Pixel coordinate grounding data
== Segment start ==
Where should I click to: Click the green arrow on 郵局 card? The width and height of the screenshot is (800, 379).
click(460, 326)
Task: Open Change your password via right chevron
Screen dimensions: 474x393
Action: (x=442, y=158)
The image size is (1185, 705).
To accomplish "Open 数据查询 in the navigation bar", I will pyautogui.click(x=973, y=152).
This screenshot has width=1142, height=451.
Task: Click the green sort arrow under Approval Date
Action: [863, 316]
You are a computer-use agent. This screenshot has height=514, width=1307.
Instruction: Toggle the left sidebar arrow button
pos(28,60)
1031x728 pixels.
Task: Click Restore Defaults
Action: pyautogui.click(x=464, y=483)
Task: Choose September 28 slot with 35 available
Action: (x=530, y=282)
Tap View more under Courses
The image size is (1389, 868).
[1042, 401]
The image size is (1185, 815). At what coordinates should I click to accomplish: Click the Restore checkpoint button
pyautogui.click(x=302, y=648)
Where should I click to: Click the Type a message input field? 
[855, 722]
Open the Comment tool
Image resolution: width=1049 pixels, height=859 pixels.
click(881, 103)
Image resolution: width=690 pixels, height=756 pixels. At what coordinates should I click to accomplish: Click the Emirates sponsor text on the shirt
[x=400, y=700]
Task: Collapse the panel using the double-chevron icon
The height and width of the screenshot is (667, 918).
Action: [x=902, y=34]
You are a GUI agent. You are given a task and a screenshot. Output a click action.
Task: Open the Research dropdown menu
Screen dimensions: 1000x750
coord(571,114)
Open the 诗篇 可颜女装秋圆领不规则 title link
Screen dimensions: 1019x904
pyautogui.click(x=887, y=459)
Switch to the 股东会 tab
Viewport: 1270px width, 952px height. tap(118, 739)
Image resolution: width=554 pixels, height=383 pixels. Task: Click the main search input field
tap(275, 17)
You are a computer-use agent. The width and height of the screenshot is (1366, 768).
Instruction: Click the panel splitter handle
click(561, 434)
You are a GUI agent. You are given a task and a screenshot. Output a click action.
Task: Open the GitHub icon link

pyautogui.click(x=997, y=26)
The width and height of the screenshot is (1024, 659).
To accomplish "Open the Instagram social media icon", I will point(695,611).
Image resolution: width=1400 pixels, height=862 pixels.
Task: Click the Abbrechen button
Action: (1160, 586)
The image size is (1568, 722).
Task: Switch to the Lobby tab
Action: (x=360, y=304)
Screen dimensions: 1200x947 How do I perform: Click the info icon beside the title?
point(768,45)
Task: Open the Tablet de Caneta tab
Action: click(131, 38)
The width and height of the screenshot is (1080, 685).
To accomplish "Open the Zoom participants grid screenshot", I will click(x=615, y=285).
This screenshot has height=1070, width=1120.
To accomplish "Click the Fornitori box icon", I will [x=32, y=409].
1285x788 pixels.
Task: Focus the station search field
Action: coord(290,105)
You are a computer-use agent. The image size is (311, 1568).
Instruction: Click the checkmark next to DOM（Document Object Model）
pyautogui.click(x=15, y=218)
== Segment end ==
[Activity]
Return each line above exactly.

[Solution]
Where should I click to: Click the green arrow on 郵局 card? The width and height of the screenshot is (800, 379).
click(460, 326)
Task: Open Change your password via right chevron
Screen dimensions: 474x393
Action: (x=442, y=158)
The image size is (1185, 705).
To accomplish "Open 数据查询 in the navigation bar", I will pyautogui.click(x=973, y=152).
This screenshot has width=1142, height=451.
Task: Click the green sort arrow under Approval Date
Action: [863, 316]
You are a computer-use agent. This screenshot has height=514, width=1307.
Instruction: Toggle the left sidebar arrow button
pos(28,60)
1031x728 pixels.
Task: Click Restore Defaults
Action: pyautogui.click(x=464, y=483)
Task: Choose September 28 slot with 35 available
Action: (x=530, y=282)
Tap View more under Courses
The image size is (1389, 868).
[1042, 401]
The image size is (1185, 815). At what coordinates should I click to accomplish: Click the Restore checkpoint button
pyautogui.click(x=302, y=648)
Where should I click to: Click the Type a message input field? 
[855, 722]
Open the Comment tool
Image resolution: width=1049 pixels, height=859 pixels.
click(881, 103)
Image resolution: width=690 pixels, height=756 pixels. At what coordinates should I click to accomplish: Click the Emirates sponsor text on the shirt
[x=400, y=700]
Task: Collapse the panel using the double-chevron icon
The height and width of the screenshot is (667, 918).
Action: [x=902, y=34]
You are a GUI agent. You are given a task and a screenshot. Output a click action.
Task: Open the Research dropdown menu
Screen dimensions: 1000x750
coord(571,114)
Open the 诗篇 可颜女装秋圆领不规则 title link
Screen dimensions: 1019x904
pyautogui.click(x=887, y=459)
Switch to the 股东会 tab
Viewport: 1270px width, 952px height. tap(118, 739)
Image resolution: width=554 pixels, height=383 pixels. Task: Click the main search input field
tap(275, 17)
You are a computer-use agent. The width and height of the screenshot is (1366, 768).
Instruction: Click the panel splitter handle
click(561, 434)
You are a GUI agent. You are given a task and a screenshot. Output a click action.
Task: Open the GitHub icon link

pyautogui.click(x=997, y=26)
The width and height of the screenshot is (1024, 659).
To accomplish "Open the Instagram social media icon", I will point(695,611).
Image resolution: width=1400 pixels, height=862 pixels.
Task: Click the Abbrechen button
Action: (1160, 586)
The image size is (1568, 722).
Task: Switch to the Lobby tab
Action: (x=360, y=304)
Screen dimensions: 1200x947 How do I perform: Click the info icon beside the title?
point(768,45)
Task: Open the Tablet de Caneta tab
Action: click(131, 38)
The width and height of the screenshot is (1080, 685).
To accomplish "Open the Zoom participants grid screenshot", I will click(x=615, y=285).
This screenshot has height=1070, width=1120.
To accomplish "Click the Fornitori box icon", I will [x=32, y=409].
1285x788 pixels.
Task: Focus the station search field
Action: coord(290,105)
You are a computer-use agent. The image size is (311, 1568).
Instruction: Click the checkmark next to DOM（Document Object Model）
pyautogui.click(x=15, y=218)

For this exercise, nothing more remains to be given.